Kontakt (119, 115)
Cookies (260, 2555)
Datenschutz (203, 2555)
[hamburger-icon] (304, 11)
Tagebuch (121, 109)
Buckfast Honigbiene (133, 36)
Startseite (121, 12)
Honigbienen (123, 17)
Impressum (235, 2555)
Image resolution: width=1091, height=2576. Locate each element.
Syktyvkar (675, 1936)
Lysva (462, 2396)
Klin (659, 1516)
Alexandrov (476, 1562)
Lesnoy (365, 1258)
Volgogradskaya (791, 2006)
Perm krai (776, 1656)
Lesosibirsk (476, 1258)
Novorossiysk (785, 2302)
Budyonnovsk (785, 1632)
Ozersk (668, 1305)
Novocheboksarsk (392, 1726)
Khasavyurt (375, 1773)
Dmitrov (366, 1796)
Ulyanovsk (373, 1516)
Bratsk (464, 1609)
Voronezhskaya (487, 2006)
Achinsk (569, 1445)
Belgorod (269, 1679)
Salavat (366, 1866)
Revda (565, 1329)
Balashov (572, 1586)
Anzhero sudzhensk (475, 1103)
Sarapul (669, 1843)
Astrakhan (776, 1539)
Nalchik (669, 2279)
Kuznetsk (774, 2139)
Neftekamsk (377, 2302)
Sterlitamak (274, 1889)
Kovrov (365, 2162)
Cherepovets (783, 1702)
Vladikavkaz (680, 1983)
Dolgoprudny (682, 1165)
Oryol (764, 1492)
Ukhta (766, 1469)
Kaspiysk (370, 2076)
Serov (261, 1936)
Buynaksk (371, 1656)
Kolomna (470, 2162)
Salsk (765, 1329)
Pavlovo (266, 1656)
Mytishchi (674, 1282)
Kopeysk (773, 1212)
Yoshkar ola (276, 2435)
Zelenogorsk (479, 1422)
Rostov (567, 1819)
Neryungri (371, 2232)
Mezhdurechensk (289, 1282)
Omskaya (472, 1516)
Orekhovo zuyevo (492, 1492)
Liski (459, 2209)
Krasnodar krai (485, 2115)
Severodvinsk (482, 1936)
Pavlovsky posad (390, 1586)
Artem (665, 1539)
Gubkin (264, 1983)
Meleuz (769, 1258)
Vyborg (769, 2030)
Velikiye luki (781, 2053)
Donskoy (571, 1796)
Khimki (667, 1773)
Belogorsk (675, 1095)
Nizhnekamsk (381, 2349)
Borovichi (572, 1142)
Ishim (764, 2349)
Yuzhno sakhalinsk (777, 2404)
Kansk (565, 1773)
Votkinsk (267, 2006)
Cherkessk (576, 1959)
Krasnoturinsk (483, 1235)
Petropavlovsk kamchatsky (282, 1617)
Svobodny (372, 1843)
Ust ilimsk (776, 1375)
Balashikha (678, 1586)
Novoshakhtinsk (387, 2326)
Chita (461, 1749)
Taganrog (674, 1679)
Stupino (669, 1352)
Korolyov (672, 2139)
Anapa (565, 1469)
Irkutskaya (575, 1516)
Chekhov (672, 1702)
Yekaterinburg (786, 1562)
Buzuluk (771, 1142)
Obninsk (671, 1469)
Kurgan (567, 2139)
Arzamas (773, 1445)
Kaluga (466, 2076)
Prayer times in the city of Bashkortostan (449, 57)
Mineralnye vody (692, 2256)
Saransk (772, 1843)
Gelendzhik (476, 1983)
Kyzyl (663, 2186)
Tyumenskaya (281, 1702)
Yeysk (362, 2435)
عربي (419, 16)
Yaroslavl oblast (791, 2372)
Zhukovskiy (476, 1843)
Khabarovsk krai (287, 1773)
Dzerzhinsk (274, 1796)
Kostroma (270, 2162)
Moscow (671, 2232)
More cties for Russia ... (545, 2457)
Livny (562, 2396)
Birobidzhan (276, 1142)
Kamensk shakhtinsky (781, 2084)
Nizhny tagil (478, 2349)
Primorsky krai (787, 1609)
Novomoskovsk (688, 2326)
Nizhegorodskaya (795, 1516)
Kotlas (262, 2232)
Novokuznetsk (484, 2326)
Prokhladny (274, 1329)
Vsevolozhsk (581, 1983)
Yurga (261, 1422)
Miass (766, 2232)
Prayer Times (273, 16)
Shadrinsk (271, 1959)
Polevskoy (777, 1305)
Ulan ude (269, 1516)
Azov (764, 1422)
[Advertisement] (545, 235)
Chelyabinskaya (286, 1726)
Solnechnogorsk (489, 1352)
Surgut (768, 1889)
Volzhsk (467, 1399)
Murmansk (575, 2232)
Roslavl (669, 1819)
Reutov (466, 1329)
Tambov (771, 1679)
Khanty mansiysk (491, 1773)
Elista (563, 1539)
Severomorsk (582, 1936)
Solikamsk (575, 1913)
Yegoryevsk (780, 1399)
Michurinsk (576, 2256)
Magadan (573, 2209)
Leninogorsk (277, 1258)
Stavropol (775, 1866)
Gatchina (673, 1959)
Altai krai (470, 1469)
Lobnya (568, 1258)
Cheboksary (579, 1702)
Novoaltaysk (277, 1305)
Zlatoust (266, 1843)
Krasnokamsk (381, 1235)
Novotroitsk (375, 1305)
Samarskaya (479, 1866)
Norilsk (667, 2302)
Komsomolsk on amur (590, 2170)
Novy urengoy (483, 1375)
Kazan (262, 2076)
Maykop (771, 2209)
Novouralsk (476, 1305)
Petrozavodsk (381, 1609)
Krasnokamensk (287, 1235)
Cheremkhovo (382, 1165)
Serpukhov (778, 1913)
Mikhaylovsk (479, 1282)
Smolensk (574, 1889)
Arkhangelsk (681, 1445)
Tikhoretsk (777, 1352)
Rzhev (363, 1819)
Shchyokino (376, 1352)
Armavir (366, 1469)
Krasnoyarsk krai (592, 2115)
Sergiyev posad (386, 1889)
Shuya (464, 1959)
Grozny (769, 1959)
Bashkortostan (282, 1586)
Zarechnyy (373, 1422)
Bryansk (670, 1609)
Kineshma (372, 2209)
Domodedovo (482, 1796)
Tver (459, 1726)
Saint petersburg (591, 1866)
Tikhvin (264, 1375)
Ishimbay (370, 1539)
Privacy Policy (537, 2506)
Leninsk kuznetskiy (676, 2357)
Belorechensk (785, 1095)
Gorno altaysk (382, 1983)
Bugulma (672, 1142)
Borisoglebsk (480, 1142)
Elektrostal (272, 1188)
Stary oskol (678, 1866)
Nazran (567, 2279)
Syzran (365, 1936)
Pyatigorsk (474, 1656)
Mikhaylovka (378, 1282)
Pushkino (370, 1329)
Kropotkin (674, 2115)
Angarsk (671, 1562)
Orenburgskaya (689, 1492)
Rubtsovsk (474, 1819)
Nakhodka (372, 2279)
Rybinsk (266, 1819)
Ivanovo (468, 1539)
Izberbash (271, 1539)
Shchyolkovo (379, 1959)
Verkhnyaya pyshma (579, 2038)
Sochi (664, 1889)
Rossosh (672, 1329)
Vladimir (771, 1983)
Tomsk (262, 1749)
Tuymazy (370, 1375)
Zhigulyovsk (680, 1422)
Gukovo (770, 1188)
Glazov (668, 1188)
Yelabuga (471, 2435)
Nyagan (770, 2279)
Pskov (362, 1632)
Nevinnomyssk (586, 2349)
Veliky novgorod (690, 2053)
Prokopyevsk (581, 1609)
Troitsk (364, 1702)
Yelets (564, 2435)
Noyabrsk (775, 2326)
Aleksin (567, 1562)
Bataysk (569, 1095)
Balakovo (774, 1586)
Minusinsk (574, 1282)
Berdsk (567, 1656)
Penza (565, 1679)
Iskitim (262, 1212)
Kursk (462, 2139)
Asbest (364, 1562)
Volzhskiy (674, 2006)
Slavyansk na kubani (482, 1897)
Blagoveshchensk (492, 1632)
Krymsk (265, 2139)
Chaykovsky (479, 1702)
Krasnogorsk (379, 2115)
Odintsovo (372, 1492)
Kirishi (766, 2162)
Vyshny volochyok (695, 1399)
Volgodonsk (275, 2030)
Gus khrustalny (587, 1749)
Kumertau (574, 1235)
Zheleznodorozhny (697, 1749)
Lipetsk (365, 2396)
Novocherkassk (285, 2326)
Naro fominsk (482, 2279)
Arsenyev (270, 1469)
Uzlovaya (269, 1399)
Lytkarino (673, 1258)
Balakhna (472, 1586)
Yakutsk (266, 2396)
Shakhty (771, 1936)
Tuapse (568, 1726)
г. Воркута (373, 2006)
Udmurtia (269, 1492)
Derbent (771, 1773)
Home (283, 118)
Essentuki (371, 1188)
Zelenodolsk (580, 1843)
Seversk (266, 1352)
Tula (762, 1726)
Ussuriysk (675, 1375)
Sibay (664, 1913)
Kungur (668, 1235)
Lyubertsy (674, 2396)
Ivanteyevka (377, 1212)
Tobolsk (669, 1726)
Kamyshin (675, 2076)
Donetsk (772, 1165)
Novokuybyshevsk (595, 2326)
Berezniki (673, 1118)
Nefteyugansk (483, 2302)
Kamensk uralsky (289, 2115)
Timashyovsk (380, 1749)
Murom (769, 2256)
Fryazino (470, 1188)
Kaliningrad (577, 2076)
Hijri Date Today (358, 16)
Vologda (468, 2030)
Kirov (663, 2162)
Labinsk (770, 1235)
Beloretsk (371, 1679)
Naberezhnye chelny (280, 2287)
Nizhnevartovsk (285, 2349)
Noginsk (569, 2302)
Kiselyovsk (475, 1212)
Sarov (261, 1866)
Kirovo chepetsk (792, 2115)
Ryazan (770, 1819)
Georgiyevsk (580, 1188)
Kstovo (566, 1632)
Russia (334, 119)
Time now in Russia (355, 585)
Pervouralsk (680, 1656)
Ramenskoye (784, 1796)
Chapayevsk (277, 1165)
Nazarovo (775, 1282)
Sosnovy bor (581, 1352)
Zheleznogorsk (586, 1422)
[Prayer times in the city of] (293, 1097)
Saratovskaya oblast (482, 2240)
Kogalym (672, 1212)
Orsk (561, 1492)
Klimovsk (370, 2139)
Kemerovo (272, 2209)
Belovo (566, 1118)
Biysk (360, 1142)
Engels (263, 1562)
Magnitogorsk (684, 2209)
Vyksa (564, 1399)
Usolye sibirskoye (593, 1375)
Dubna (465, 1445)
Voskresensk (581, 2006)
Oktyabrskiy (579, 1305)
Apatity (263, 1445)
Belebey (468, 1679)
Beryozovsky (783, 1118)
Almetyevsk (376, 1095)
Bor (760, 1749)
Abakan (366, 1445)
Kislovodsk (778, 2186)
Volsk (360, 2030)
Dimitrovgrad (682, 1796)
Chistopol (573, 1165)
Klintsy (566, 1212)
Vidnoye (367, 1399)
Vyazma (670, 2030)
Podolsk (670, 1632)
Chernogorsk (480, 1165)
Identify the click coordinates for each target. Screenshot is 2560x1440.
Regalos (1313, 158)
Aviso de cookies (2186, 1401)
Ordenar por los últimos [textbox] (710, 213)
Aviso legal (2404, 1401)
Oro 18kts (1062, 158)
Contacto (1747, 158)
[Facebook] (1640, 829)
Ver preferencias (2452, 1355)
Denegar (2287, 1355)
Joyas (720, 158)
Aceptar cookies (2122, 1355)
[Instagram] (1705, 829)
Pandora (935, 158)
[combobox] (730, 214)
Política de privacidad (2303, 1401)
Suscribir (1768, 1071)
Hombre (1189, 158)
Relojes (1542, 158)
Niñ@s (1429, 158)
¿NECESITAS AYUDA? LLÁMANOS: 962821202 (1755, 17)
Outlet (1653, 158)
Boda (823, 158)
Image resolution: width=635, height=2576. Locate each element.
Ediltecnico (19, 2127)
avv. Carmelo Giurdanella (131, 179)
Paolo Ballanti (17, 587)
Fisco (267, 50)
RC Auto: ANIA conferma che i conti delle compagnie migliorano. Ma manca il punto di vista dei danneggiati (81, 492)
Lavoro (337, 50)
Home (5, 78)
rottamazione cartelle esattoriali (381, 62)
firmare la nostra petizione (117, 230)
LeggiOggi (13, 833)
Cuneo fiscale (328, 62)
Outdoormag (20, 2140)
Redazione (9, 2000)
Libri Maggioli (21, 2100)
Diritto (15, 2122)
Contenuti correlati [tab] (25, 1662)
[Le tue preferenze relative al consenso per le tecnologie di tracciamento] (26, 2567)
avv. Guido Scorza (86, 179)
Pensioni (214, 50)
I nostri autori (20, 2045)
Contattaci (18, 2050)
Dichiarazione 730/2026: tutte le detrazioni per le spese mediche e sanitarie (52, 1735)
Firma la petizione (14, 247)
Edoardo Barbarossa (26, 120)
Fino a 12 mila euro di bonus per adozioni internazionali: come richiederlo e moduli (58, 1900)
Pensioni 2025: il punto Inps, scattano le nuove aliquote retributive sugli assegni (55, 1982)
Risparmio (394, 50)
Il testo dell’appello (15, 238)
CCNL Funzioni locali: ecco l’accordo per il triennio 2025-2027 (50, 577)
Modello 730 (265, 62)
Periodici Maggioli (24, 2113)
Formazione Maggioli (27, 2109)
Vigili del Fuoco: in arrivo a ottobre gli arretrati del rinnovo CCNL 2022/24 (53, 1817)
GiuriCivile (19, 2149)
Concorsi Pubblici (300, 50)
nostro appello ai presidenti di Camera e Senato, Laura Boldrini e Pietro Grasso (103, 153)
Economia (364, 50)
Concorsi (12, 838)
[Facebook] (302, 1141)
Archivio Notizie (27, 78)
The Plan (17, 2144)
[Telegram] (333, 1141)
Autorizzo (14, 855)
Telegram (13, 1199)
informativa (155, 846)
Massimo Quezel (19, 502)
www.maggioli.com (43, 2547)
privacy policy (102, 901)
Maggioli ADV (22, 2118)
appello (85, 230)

→ **Task objective**
State the number of lines in the records that include "width", and write nothing else.

→ **Exercise answer**
2